以编程方式将列名称添加到numpy ndarray [英] Programmatically add column names to numpy ndarray

查看:165
本文介绍了以编程方式将列名称添加到numpy ndarray的处理方法,对大家解决问题具有一定的参考价值,需要的朋友们下面随着小编来一起学习吧!

问题描述

我正在尝试将列名称添加到numpy ndarray,然后按其名称选择列.但这是行不通的.添加名称或稍后尝试调用它们时,我无法确定问题是否出现.

I'm trying to add column names to a numpy ndarray, then select columns by their names. But it doesn't work. I can't tell if the problem occurs when I add the names, or later when I try to call them.

这是我的代码.

data = np.genfromtxt(csv_file, delimiter=',', dtype=np.float, skip_header=1)

#Add headers
csv_names = [ s.strip('"') for s in file(csv_file,'r').readline().strip().split(',')]
data = data.astype(np.dtype( [(n, 'float64') for n in csv_names] ))

基于维度的诊断符合我的期望:

Dimension-based diagnostics match what I expect:

print len(csv_names)
>> 108
print data.shape
>> (1652, 108)

打印data.dtype.names"也会返回预期的输出.

"print data.dtype.names" also returns the expected output.

但是,当我开始使用字段名称来调用列时,就会发生一些棘手的事情. 列"仍然是具有108列的数组...

But when I start calling columns by their field names, screwy things happen. The "column" is still an array with 108 columns...

print data["EDUC"].shape
>> (1652, 108)

...,它似乎包含的缺失值比数据集中的行还要多.

... and it appears to contain more missing values than there are rows in the data set.

print np.sum(np.isnan(data["EDUC"]))
>> 27976

你知道这里出了什么问题吗?添加标头应该是一件小事,但是我已经为这个bug争取了好几个小时.救命!

Any idea what's going wrong here? Adding headers should be a trivial operation, but I've been fighting this bug for hours. Help!

推荐答案

问题是您在考虑类似电子表格的数组,而NumPy确实使用了不同的概念.

The problem is that you are thinking in terms of spreadsheet-like arrays, whereas NumPy does use different concepts.

关于NumPy,您必须了解以下内容:

Here is what you must know about NumPy:

  1. NumPy数组仅包含单一类型的元素.
  2. 如果您需要类似电子表格的列",则此类型必须为某些类似元组的类型.这种数组称为结构化数组,因为它们的元素是结构(即元组).
  1. NumPy arrays only contain elements of a single type.
  2. If you need spreadsheet-like "columns", this type must be some tuple-like type. Such arrays are called Structured Arrays, because their elements are structures (i.e. tuples).

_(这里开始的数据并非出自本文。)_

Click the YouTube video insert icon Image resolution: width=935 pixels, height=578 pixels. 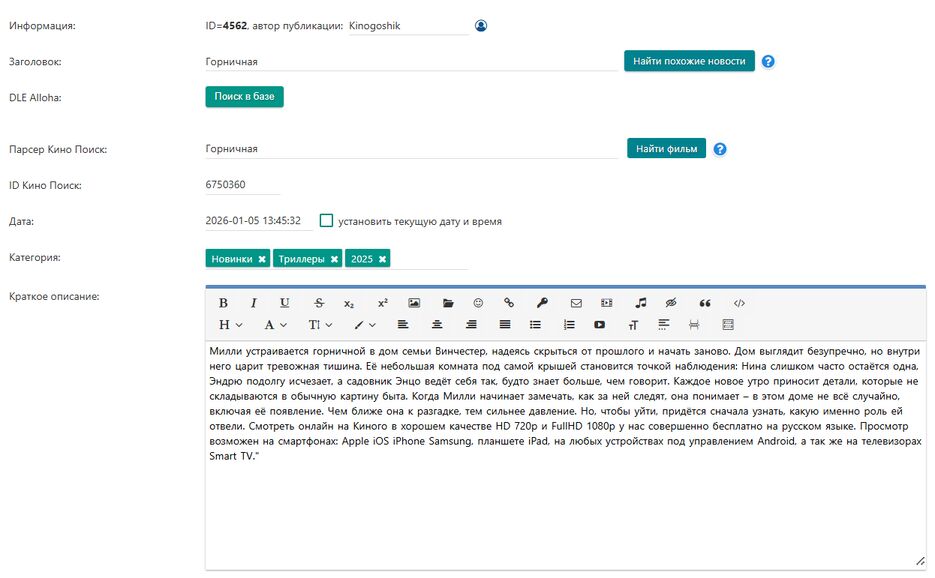point(599,325)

在您的情况下,NumPy将采用二维正则数组并生成一个维数组,其类型为108元素元组(您正在考虑的电子表格数组为2 -维度).

In your case, NumPy would thus take your 2-dimensional regular array and produce a one-dimensional array whose type is a 108-element tuple (the spreadsheet array that you are thinking of is 2-dimensional).

之所以选择这些选项,可能是出于效率方面的考虑:数组的所有元素都具有相同的类型,因此具有相同的大小:可以在底层轻松,快速地访问它们.

These choices were probably made for efficiency reasons: all the elements of an array have the same type and therefore have the same size: they can be accessed, at a low-level, very simply and quickly.

现在,如user545424所示,对于您要执行的操作有一个简单的NumPy答案(genfromtxt()接受带有列名的names自变量).

Now, as user545424 showed, there is a simple NumPy answer to what you want to do (genfromtxt() accepts a names argument with column names).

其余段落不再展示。